WHAT a blessed, brilliant country this England is. So much more advanced than when we were young, or our parents were.
Year after year our children get cleverer, their teachers more and more effective. It must be so – every statistic tells us.
Two years from now all those youngsters who picked up their GCSE grades yesterday will be getting their A-level results. And I wouldn’t mind betting now that when they do it will be the 29th successive year of record results.
All those teenagers milling round the bus-stop, all those kids performing amazing feats of balance and momentum at the skate-park, must be harbouring the brains of budding Einsteins and Shakespeares under their hoodies.
Their results just keep getting better. And the exams aren’t getting any easier at all, are they? Course not.
Now, I have nothing whatever against the present generation of successful students.
I’m sure they’re just as nice, just as clever, just as motivated and hard-working as we were at their age.
But I can’t help wondering how those newly awarded their four or five straight A’s would have fared with the A-level papers I sat in 1975 – and the same standard of marking.
Or how I’d do myself in the current climate of educational spoon-feeding.
Do I resent it that my paper qualifications have been devalued by 30 years of gradual dumbing down? Yes, I do a bit.
Do I resent the latest batch of students emerging with more and better grades than me? Not in the least.
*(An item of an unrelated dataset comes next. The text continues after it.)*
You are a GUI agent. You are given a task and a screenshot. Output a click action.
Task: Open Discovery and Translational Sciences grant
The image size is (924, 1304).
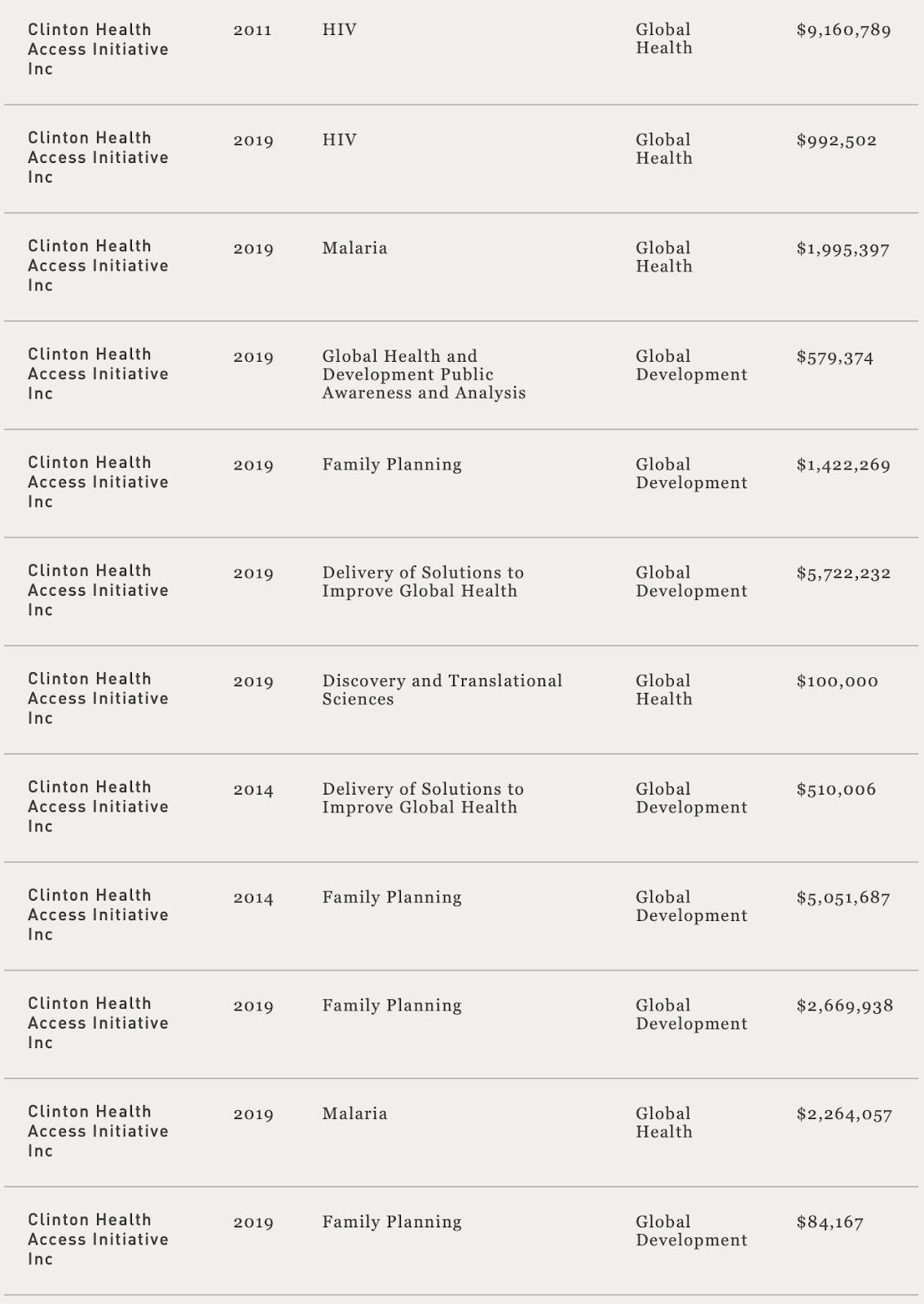462,700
It’s not their fault. As footballers are so fond of pointing out, you can only beat what’s put in front of you.
In fact, I feel sorry for those whose efforts deserve more credit than simply to be among a record number of candidates with maximum grades.
And if you’re an employer, or a university admissions tutor, how do you select between a dozen students all with perfect marks? Or between them and my imperfect ones?
Caught up in a mania for targets and for constant "improvement", we seem to have lost track of actual standards.
Were you or I better or worse students than those now emerging blinking into the real world?
There is no way of telling.
The benchmarks have changed so much and so often that they are virtually useless.
Unlike our kids and their teachers, who are not well served by having to function in a culture of glamorous fiction.